#### Prompt
The entire listing below must be written out word for word.
========================
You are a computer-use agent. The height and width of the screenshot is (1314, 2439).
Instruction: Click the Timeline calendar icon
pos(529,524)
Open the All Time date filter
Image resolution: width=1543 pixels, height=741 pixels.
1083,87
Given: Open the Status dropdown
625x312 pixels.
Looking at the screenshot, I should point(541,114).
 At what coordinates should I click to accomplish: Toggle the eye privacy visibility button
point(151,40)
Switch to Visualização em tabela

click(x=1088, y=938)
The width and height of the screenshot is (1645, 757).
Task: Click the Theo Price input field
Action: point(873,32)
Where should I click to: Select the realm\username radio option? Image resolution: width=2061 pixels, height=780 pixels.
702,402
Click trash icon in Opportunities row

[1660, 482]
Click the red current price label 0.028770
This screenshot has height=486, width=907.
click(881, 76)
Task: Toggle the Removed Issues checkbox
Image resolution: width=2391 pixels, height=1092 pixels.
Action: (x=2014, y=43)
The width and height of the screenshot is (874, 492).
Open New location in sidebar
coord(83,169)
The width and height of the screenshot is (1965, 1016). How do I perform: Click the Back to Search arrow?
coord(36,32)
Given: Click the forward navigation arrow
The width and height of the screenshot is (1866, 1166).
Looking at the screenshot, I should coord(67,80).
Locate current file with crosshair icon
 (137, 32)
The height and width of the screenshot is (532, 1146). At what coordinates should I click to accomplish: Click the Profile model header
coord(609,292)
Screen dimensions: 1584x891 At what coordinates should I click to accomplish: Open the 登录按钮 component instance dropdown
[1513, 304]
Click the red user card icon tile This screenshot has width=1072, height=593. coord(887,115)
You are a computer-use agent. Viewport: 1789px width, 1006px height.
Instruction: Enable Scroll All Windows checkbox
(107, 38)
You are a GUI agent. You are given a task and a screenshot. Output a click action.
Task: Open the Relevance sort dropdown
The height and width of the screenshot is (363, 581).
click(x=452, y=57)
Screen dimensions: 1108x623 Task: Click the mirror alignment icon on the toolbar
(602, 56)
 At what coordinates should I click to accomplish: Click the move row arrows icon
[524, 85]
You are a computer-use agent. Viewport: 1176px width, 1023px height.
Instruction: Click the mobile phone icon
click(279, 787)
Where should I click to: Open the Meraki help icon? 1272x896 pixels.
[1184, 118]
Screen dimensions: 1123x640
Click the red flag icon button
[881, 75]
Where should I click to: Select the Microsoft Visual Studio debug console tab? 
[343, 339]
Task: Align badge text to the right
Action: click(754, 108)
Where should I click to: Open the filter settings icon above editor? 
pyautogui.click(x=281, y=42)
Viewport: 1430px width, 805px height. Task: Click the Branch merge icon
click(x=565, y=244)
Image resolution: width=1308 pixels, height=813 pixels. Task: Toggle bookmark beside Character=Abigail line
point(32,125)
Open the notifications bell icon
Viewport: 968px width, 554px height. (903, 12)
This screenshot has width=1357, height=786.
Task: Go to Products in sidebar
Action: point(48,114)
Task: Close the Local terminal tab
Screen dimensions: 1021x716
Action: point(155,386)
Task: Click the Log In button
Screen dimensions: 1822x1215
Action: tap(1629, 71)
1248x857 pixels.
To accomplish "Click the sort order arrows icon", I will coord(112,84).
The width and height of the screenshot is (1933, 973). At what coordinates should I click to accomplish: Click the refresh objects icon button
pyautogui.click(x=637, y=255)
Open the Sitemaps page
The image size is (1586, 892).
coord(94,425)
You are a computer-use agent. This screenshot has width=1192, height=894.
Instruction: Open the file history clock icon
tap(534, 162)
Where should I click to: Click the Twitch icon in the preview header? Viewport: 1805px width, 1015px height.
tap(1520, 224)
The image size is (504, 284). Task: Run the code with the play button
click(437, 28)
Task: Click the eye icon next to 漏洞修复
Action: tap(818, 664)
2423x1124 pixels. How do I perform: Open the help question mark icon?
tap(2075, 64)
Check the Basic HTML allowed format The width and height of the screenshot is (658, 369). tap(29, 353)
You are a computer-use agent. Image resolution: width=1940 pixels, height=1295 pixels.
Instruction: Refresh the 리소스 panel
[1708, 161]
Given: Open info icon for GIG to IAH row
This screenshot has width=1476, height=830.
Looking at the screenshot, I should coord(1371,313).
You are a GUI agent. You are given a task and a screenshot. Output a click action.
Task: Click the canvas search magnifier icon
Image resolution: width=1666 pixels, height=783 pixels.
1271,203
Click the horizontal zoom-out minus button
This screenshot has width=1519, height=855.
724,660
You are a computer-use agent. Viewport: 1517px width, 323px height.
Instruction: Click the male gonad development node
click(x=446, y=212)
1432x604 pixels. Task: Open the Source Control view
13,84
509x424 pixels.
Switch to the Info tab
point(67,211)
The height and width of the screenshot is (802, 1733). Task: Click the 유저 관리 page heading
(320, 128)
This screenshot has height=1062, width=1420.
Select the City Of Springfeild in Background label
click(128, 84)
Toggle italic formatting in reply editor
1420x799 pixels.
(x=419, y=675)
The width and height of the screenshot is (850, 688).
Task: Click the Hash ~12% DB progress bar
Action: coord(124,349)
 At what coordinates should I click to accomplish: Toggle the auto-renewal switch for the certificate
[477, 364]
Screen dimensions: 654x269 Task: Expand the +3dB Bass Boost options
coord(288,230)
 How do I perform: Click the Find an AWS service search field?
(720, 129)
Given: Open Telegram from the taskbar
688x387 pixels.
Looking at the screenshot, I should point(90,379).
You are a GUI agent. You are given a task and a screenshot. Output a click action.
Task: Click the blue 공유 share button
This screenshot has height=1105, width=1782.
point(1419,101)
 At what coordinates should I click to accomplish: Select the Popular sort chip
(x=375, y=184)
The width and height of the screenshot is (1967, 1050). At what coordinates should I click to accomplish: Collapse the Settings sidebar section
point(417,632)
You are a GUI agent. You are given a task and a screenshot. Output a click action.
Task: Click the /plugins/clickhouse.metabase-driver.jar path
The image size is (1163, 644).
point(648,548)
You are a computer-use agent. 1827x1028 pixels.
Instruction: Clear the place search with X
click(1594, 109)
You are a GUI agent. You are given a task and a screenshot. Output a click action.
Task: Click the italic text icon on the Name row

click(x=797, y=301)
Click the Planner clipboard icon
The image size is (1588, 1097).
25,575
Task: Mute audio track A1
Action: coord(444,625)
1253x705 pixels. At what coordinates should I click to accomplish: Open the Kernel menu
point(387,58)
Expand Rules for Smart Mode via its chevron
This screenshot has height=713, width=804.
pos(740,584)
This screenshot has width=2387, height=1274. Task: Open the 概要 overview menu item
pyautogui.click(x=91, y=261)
========================
#### Exercise response
You are a computer-use agent. The height and width of the screenshot is (1314, 2439).
Instruction: Click the Timeline calendar icon
pos(529,524)
Open the All Time date filter
Image resolution: width=1543 pixels, height=741 pixels.
1083,87
Given: Open the Status dropdown
625x312 pixels.
Looking at the screenshot, I should point(541,114).
 At what coordinates should I click to accomplish: Toggle the eye privacy visibility button
point(151,40)
Switch to Visualização em tabela

click(x=1088, y=938)
The width and height of the screenshot is (1645, 757).
Task: Click the Theo Price input field
Action: point(873,32)
Where should I click to: Select the realm\username radio option? Image resolution: width=2061 pixels, height=780 pixels.
702,402
Click trash icon in Opportunities row

[1660, 482]
Click the red current price label 0.028770
This screenshot has height=486, width=907.
click(881, 76)
Task: Toggle the Removed Issues checkbox
Image resolution: width=2391 pixels, height=1092 pixels.
Action: (x=2014, y=43)
The width and height of the screenshot is (874, 492).
Open New location in sidebar
coord(83,169)
The width and height of the screenshot is (1965, 1016). How do I perform: Click the Back to Search arrow?
coord(36,32)
Given: Click the forward navigation arrow
The width and height of the screenshot is (1866, 1166).
Looking at the screenshot, I should coord(67,80).
Locate current file with crosshair icon
 (137, 32)
The height and width of the screenshot is (532, 1146). At what coordinates should I click to accomplish: Click the Profile model header
coord(609,292)
Screen dimensions: 1584x891 At what coordinates should I click to accomplish: Open the 登录按钮 component instance dropdown
[1513, 304]
Click the red user card icon tile This screenshot has width=1072, height=593. coord(887,115)
You are a computer-use agent. Viewport: 1789px width, 1006px height.
Instruction: Enable Scroll All Windows checkbox
(107, 38)
You are a GUI agent. You are given a task and a screenshot. Output a click action.
Task: Open the Relevance sort dropdown
The height and width of the screenshot is (363, 581).
click(x=452, y=57)
Screen dimensions: 1108x623 Task: Click the mirror alignment icon on the toolbar
(602, 56)
 At what coordinates should I click to accomplish: Click the move row arrows icon
[524, 85]
You are a computer-use agent. Viewport: 1176px width, 1023px height.
Instruction: Click the mobile phone icon
click(279, 787)
Where should I click to: Open the Meraki help icon? 1272x896 pixels.
[1184, 118]
Screen dimensions: 1123x640
Click the red flag icon button
[881, 75]
Where should I click to: Select the Microsoft Visual Studio debug console tab? 
[343, 339]
Task: Align badge text to the right
Action: click(754, 108)
Where should I click to: Open the filter settings icon above editor? 
pyautogui.click(x=281, y=42)
Viewport: 1430px width, 805px height. Task: Click the Branch merge icon
click(x=565, y=244)
Image resolution: width=1308 pixels, height=813 pixels. Task: Toggle bookmark beside Character=Abigail line
point(32,125)
Open the notifications bell icon
Viewport: 968px width, 554px height. (903, 12)
This screenshot has width=1357, height=786.
Task: Go to Products in sidebar
Action: point(48,114)
Task: Close the Local terminal tab
Screen dimensions: 1021x716
Action: point(155,386)
Task: Click the Log In button
Screen dimensions: 1822x1215
Action: tap(1629, 71)
1248x857 pixels.
To accomplish "Click the sort order arrows icon", I will coord(112,84).
The width and height of the screenshot is (1933, 973). At what coordinates should I click to accomplish: Click the refresh objects icon button
pyautogui.click(x=637, y=255)
Open the Sitemaps page
The image size is (1586, 892).
coord(94,425)
You are a computer-use agent. This screenshot has width=1192, height=894.
Instruction: Open the file history clock icon
tap(534, 162)
Where should I click to: Click the Twitch icon in the preview header? Viewport: 1805px width, 1015px height.
tap(1520, 224)
The image size is (504, 284). Task: Run the code with the play button
click(437, 28)
Task: Click the eye icon next to 漏洞修复
Action: tap(818, 664)
2423x1124 pixels. How do I perform: Open the help question mark icon?
tap(2075, 64)
Check the Basic HTML allowed format The width and height of the screenshot is (658, 369). tap(29, 353)
You are a computer-use agent. Image resolution: width=1940 pixels, height=1295 pixels.
Instruction: Refresh the 리소스 panel
[1708, 161]
Given: Open info icon for GIG to IAH row
This screenshot has width=1476, height=830.
Looking at the screenshot, I should coord(1371,313).
You are a GUI agent. You are given a task and a screenshot. Output a click action.
Task: Click the canvas search magnifier icon
Image resolution: width=1666 pixels, height=783 pixels.
1271,203
Click the horizontal zoom-out minus button
This screenshot has width=1519, height=855.
724,660
You are a computer-use agent. Viewport: 1517px width, 323px height.
Instruction: Click the male gonad development node
click(x=446, y=212)
1432x604 pixels. Task: Open the Source Control view
13,84
509x424 pixels.
Switch to the Info tab
point(67,211)
The height and width of the screenshot is (802, 1733). Task: Click the 유저 관리 page heading
(320, 128)
This screenshot has height=1062, width=1420.
Select the City Of Springfeild in Background label
click(128, 84)
Toggle italic formatting in reply editor
1420x799 pixels.
(x=419, y=675)
The width and height of the screenshot is (850, 688).
Task: Click the Hash ~12% DB progress bar
Action: coord(124,349)
 At what coordinates should I click to accomplish: Toggle the auto-renewal switch for the certificate
[477, 364]
Screen dimensions: 654x269 Task: Expand the +3dB Bass Boost options
coord(288,230)
 How do I perform: Click the Find an AWS service search field?
(720, 129)
Given: Open Telegram from the taskbar
688x387 pixels.
Looking at the screenshot, I should point(90,379).
You are a GUI agent. You are given a task and a screenshot. Output a click action.
Task: Click the blue 공유 share button
This screenshot has height=1105, width=1782.
point(1419,101)
 At what coordinates should I click to accomplish: Select the Popular sort chip
(x=375, y=184)
The width and height of the screenshot is (1967, 1050). At what coordinates should I click to accomplish: Collapse the Settings sidebar section
point(417,632)
You are a GUI agent. You are given a task and a screenshot. Output a click action.
Task: Click the /plugins/clickhouse.metabase-driver.jar path
The image size is (1163, 644).
point(648,548)
You are a computer-use agent. 1827x1028 pixels.
Instruction: Clear the place search with X
click(1594, 109)
You are a GUI agent. You are given a task and a screenshot. Output a click action.
Task: Click the italic text icon on the Name row

click(x=797, y=301)
Click the Planner clipboard icon
The image size is (1588, 1097).
25,575
Task: Mute audio track A1
Action: coord(444,625)
1253x705 pixels. At what coordinates should I click to accomplish: Open the Kernel menu
point(387,58)
Expand Rules for Smart Mode via its chevron
This screenshot has height=713, width=804.
pos(740,584)
This screenshot has width=2387, height=1274. Task: Open the 概要 overview menu item
pyautogui.click(x=91, y=261)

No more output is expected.